Als Bömers Spitze wurden anfangs nur das Gesamtquartier und das Baugrundstück bezeichnet, also nicht das eigentliche Hochhaus. Anders jetzt, nun setzt Justus Grosse auf die historische Schiene. „Das ‚Weinkontor’ gehört ebenso wie das Kaffeequartier gegenüber zur Historie der Überseestadt“, sagt Clemens Paul.

Aus ursprünglichen Plänen für Baubeginn wurde nichts

Der Name Bömers Spitze habe einen „hohen Wiedererkennungswert“, sei eine Hommage auch an die lange Tradition Bremens als Lebensmittelstandort. Dass Heinrich Bömers in der Bremer Geschichte eine nicht gerade glückliche Figur gemacht hat, ist darüber in Vergessenheit geraten.

So wusste Clemens Paul nach eigenem Bekunden nicht, dass der Senator als Namensgeber für das „System Bömers“ in den späten 1920er-Jahren ein eher düsteres Kapitel der Bremer Geschichte geschrieben hat. Dabei ging es um die allzu enge Verquickung von staatlichen und privatwirtschaftlichen Interessen, die zum Zusammenbruch des Nordwolle-Konzerns und Bömers Rücktritt im August 1931 führten.

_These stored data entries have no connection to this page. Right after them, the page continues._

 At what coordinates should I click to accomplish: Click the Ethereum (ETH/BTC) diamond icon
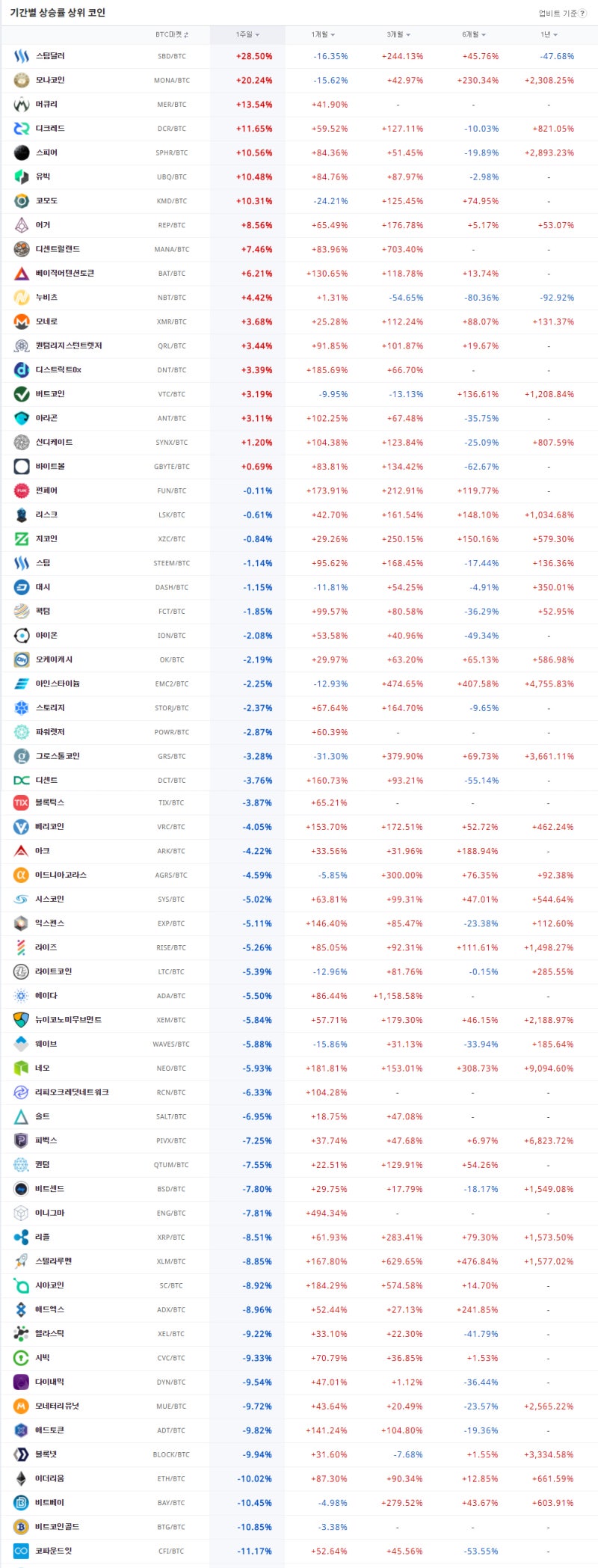click(x=22, y=1478)
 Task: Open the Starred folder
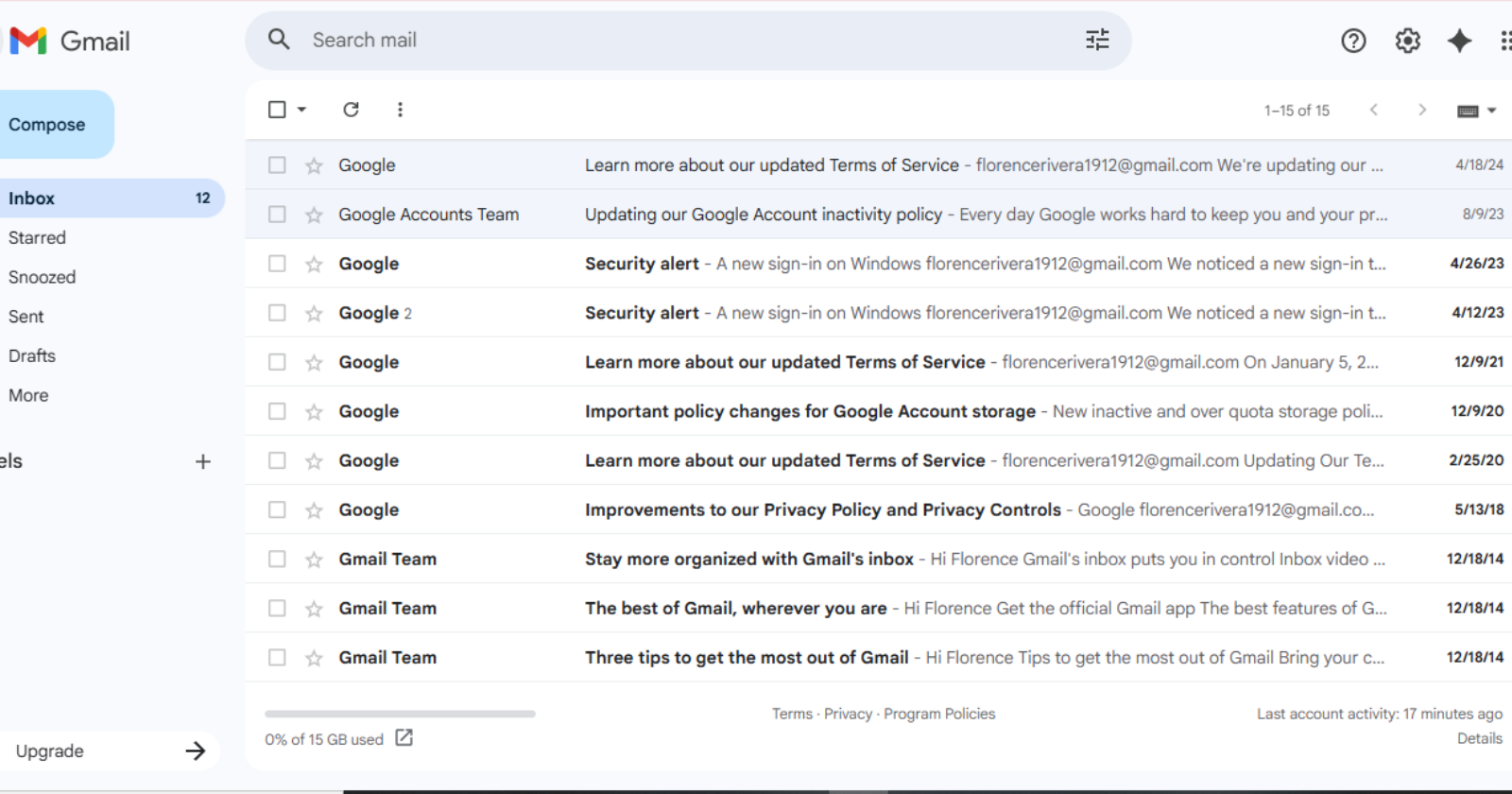point(37,237)
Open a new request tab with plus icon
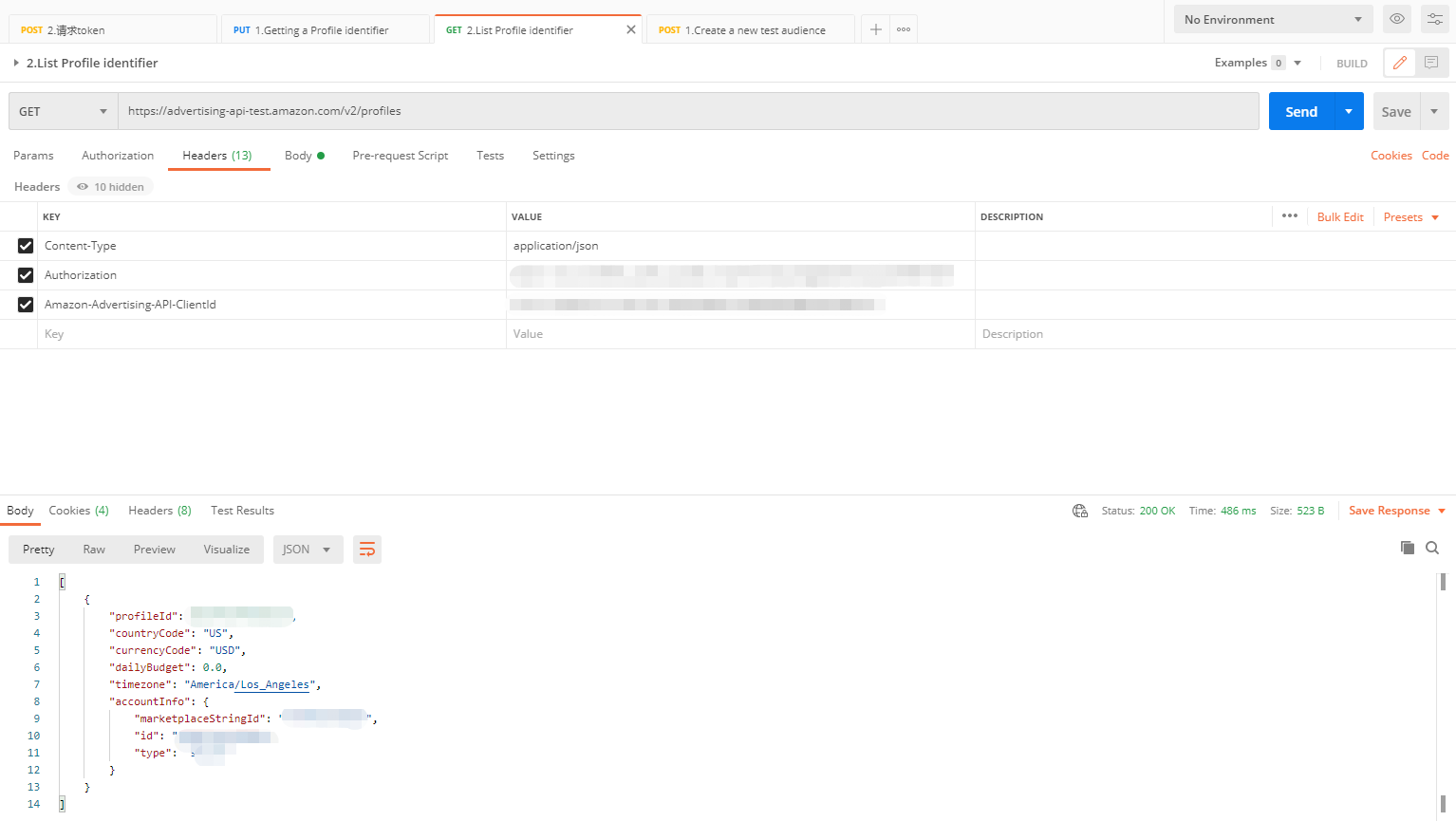This screenshot has height=821, width=1456. pyautogui.click(x=874, y=28)
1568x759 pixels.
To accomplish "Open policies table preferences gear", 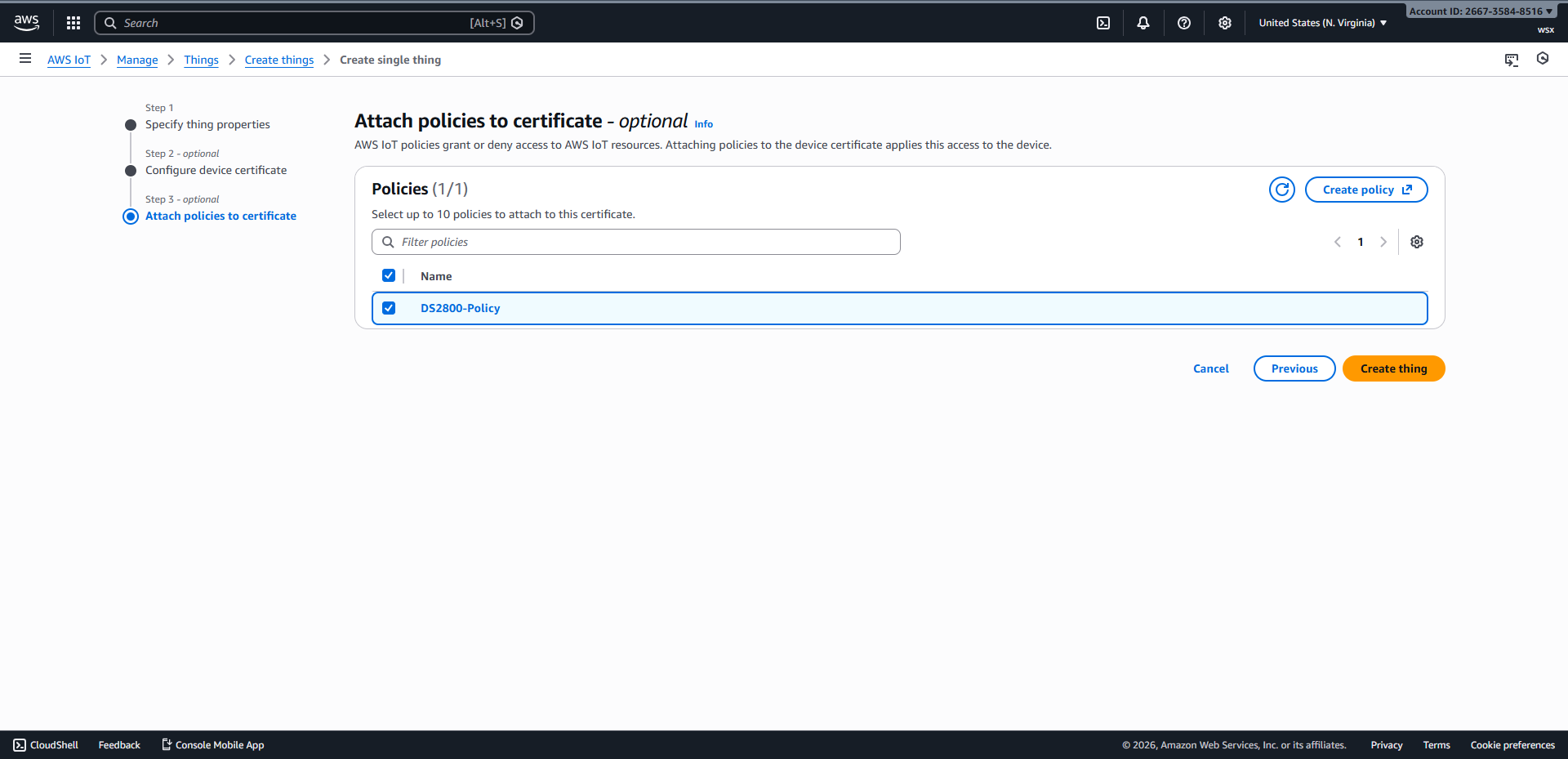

Eigentlich sollte das neue Hochhaus in der Überseestadt schon längst Gestalt angenommen haben, in den ersten Verlautbarungen war Anfang 2017 als Baubeginn avisiert. Daraus wurde zwar nichts, pünktlich zu Monatsbeginn verschwanden aber die letzten Kleinschuppen auf dem Baugrund.

Grosse rechnet mit Investitionssumme von 65 Millionen Euro

Schon im Rohbau wächst derzeit das fünfgeschossige „Parkkontor 2 + 3“ heran, ein weiterer Bürokomplex auf dem Gesamtareal Bömers Spitze zwischen dem gleichnamigen Hochhausneubau und dem Weinkontor. Aus Gründen der Baulogistik habe dieses Bauvorhaben vorgezogen werden müssen, so Clemens Paul.

Für das Gesamtprojekt Bömers Spitze rechnet Justus Grosse mit einer Investitionssumme von 65 Millionen Euro. Außer den Bürogebäuden baut das Unternehmen derzeit über 500 Miet- und Eigentumswohnungen in der Überseestadt. Damit hat die Unternehmensgruppe nach eigener Mitteilung seit Beginn ihres Engagements in der Überseestadt vor zwölf Jahren fast 400 Millionen Euro in den Standort investiert.